Three-hour stimulated granulosa cell cultures were fixed with 4% formaldehyde in PBS for 15 min and permeabilized with 0.05% Tween 20 in PBS. After saturation of nonspecific binding sites with normal goat serum, cells were incubated with the rabbit polyclonal anti-LOX-1 antibody (Santa Cruz Biotechnology) diluted 1:400 in PBS containing 0.25% BSA (overnight at 4 C). The binding site was detected with a fluorochrome Cy3-labeled second antibody (Dianova, Hamburg, Germany) diluted 1:100 in PBS (30 min). Coverslips were mounted upside down in Dako Glycergel (DakoCytomation) containing 25 µg/ml 1,4-diacabicyclo[2,2,2] octane (Sigma) and 10 µg/ml 4'-6-diamidino-2-phenylindole (DAPI; Serva, Heidelberg, Germany). Negative controls were incubated with rabbit IgG and the second antibody, respectively.

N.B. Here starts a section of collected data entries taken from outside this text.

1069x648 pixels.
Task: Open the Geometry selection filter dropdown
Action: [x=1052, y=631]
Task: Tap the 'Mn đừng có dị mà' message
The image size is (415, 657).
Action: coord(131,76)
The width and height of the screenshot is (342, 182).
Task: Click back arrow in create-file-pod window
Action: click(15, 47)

Staining of actin filaments 6, 9, and 12 h after oxLDL/nLDL treatment.
Actin filaments are reported to behave differently during apoptosis and autophagy (34). Confluent cultures were fixed as described for immunostaining and permeabilized with 0.1% Triton X-100 for 10 min. Background staining was quenched with 0.1 M glycine in PBS for 5 min. Then cells were incubated (30 min) with fluorescein isothiocyanate-phalloidin (Sigma) diluted 1:200 in PBS. After PBS rinse coverslips were mounted upside down in Dako Glycergel (see above).

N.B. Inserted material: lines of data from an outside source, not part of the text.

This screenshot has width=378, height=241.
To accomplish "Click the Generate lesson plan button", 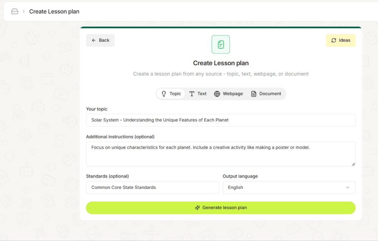I will [220, 208].
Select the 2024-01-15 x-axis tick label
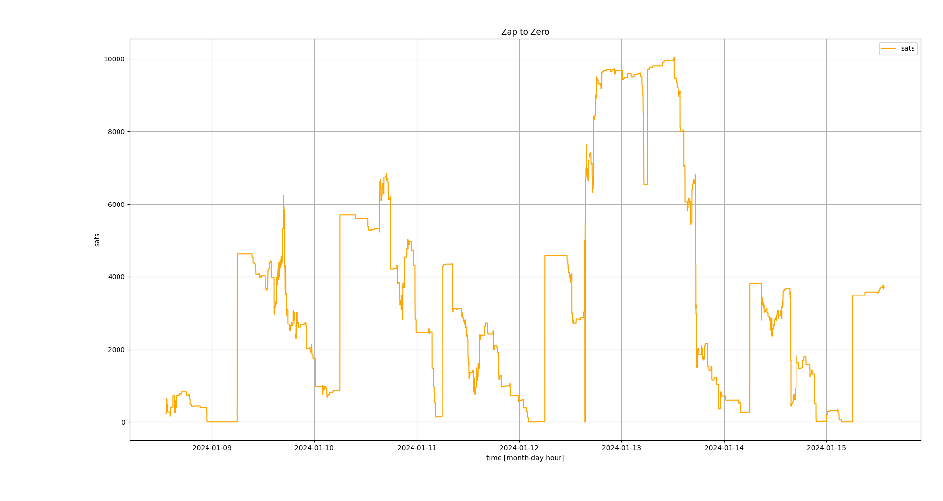 click(826, 448)
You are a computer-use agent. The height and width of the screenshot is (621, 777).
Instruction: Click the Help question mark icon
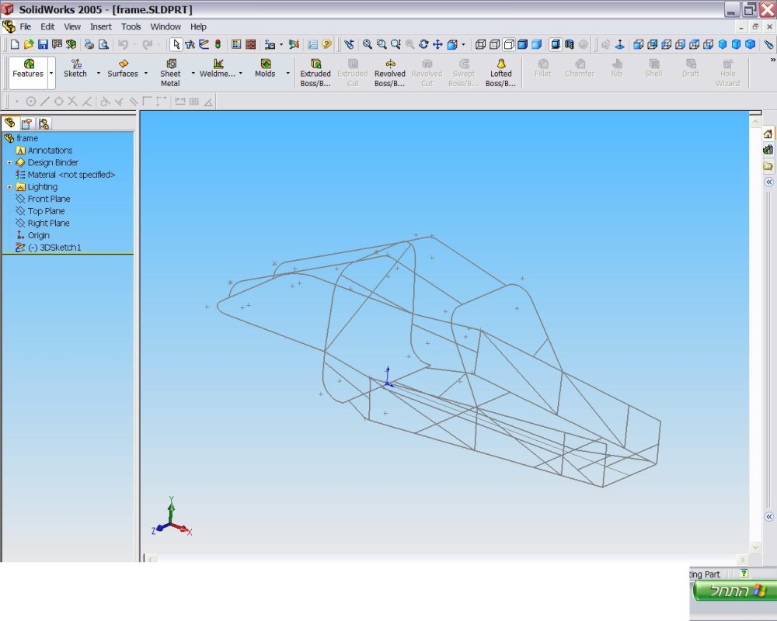(x=327, y=45)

Detection of cell death with YO-PRO-1 and propidium iodide (PI) staining 6, 9, and 15 h after oxLDL/nLDL treatment
The green fluorescent YO-PRO-1 dye passes the cell membrane at an early step of programmed cell death and enters the nucleus, whereas the red fluorescent dye PI is seen in dead cells. The application of both fluorochromes allows differentiating between apoptosis and necrosis according to the supplier (Molecular Probes, Eugene, OR). Granulosa cell cultures were washed with cold PBS and incubated with the fluorochromes YO-PRO-1 and PI (Vybrant apoptosis assay kit no. 4, Molecular Probes) each 1:1000 diluted in PBS and applied together for 30 min. Cells were postfixed with 4% Formalyde in PBS for 15 min and further handled as described for immunocytology.

Detection of autophagic vacuoles with transmission electron microscopy after 15 and 24 h of oxLDL/nLDL treatment
The ultrastructural presence of autophagic vacuoles is the method of choice to monitor autophagy (35). Cultures were grown on Thermanox coverslips (Nunc, Inc., Naperville, IL) in 24-well culture plates. Cells were washed with PBS and fixed for 1 h in 2.5% PBS-buffered glutaraldehyde at 4 C and postfixed in 1% OsO₄ for another hour. Monolayers were washed in 2.4% NaCl and then in 0.2 M sodium acetate buffer (pH 5.0). Cultures were subsequently treated with 1% uranyl acetate in 0.2 m sodium acetate buffer for 30 min. After rinsing with 0.2 M sodium acetate buffer, dehydration was carried out in 50–90% ethanol and 2-hydroxy-propyl-methacrylate (Merck, Darmstadt, Germany), which is compatible with plastic dishes. Monolayers were infiltrated with 2-hydroxy-propyl-methacrylate-Epon 812 mixtures by increasing the resin concentration gradually. Then coverslips were transferred to silicon molds, 300 µl Epon 812 added to each mold, and the samples evacuated before polymerization (2 d at 60 C). Polymerized Epon casts were rapidly frozen so that the coverslips could be removed from the castings that contained the cells. Areas were trimmed under a stereomicroscope and mounted on an Epon block. Ultrathin sections were contrasted with uranyl acetate and lead citrate and examined in a Zeiss EM 10 (Zeiss, Jena, Germany).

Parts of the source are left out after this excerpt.